Items:
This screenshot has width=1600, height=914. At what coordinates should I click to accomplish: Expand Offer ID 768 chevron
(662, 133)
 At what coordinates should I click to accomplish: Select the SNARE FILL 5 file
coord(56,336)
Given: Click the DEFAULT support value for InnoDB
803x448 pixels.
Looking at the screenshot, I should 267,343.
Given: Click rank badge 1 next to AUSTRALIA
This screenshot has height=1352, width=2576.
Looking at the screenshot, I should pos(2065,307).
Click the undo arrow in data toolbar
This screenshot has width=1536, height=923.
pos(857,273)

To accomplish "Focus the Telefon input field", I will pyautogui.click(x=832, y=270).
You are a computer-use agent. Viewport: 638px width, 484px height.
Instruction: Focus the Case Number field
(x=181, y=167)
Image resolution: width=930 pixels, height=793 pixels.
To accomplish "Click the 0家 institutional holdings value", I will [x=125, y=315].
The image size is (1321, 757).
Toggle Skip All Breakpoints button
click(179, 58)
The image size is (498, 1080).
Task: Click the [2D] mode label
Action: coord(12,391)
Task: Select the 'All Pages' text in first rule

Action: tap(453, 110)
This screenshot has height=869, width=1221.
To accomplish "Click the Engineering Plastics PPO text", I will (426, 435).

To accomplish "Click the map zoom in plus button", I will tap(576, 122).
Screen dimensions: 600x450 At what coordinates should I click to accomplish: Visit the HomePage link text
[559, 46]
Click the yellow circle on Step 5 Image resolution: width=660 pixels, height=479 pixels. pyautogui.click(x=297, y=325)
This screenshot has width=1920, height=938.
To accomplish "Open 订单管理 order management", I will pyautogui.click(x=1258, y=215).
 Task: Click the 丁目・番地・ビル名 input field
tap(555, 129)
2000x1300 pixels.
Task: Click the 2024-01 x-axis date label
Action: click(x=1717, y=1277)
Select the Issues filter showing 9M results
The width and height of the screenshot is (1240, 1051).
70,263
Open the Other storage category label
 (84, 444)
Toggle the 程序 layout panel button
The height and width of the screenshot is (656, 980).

◆ Given problem: Reproduce verbatim every line of the items above, from the first line down to and including the line containing "Looking at the screenshot, I should 267,343.". Output only those lines.

◆ Expected answer:
This screenshot has width=1600, height=914. At what coordinates should I click to accomplish: Expand Offer ID 768 chevron
(662, 133)
 At what coordinates should I click to accomplish: Select the SNARE FILL 5 file
coord(56,336)
Given: Click the DEFAULT support value for InnoDB
803x448 pixels.
Looking at the screenshot, I should 267,343.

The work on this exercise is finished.